=== Section Start ===
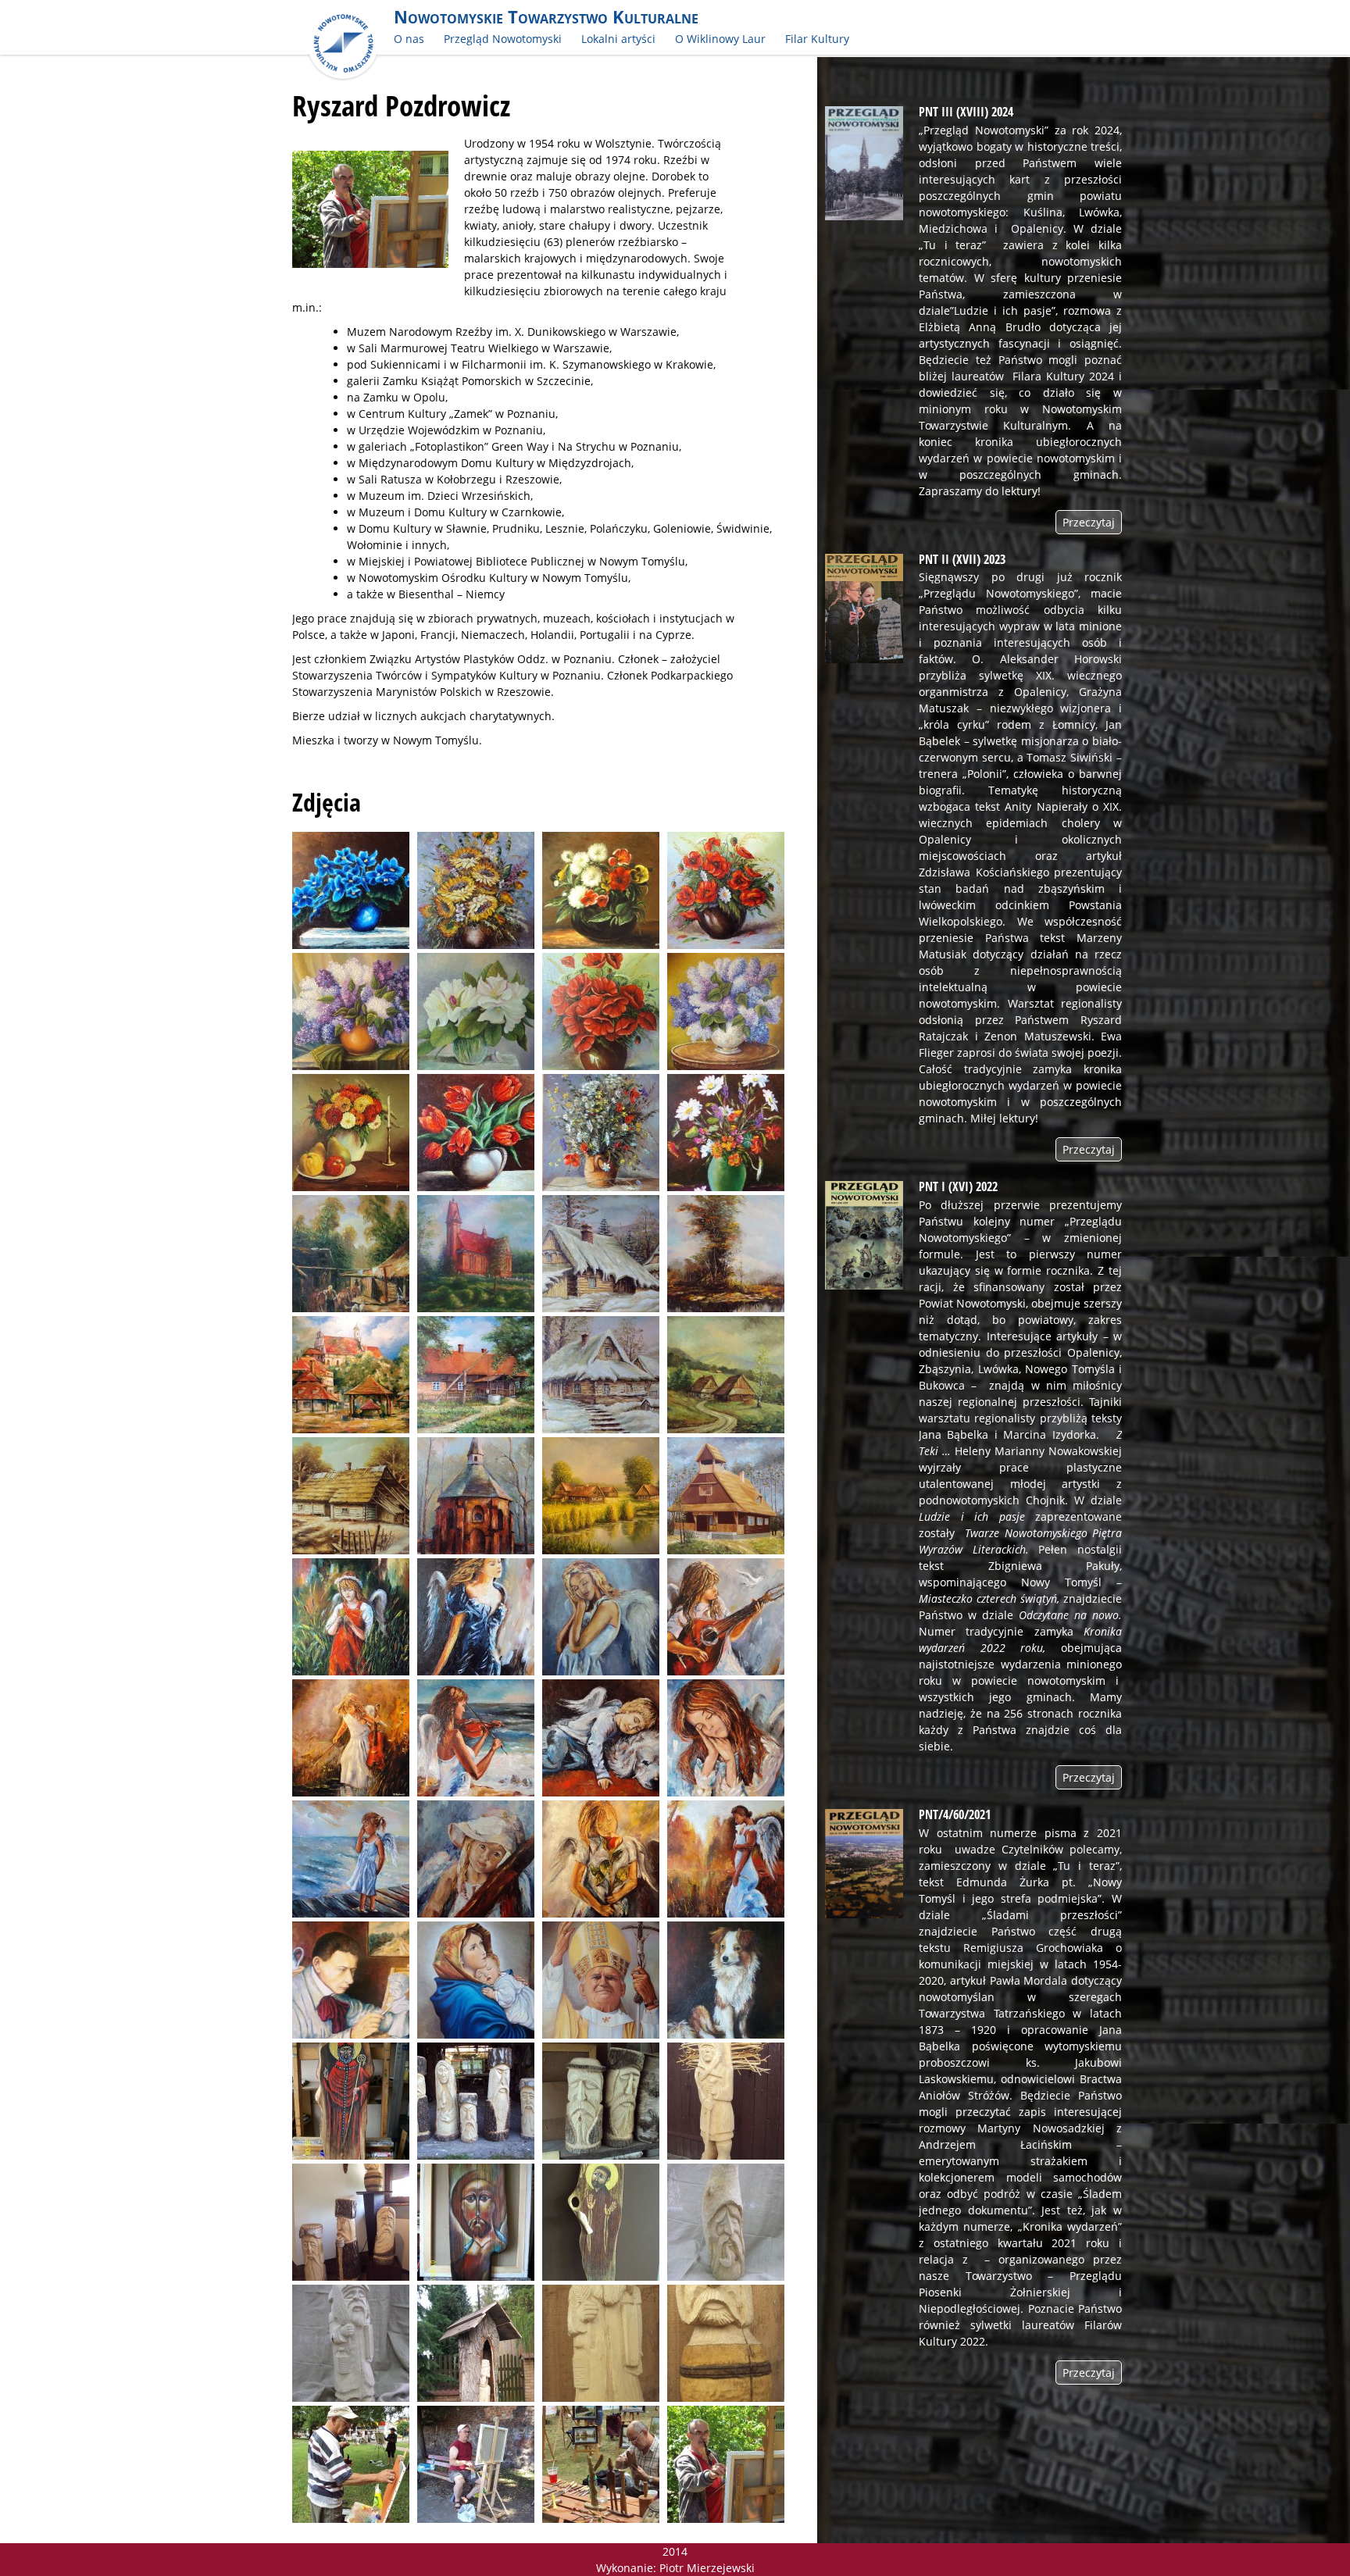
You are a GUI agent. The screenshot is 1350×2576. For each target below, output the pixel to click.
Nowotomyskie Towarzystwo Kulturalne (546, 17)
=== Section End ===
=== Section Start ===
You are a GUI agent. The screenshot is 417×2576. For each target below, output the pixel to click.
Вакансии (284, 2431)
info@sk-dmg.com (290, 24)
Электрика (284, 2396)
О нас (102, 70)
=== Section End ===
Exercise
In the material above, which lines contain "pixel"? Copy each of them.

Answer section
You are a GUI agent. The screenshot is 1350×2576. For each target below, output the pixel to click.
You are a GUI agent. The screenshot is 417×2576. For each target below, output the pixel to click.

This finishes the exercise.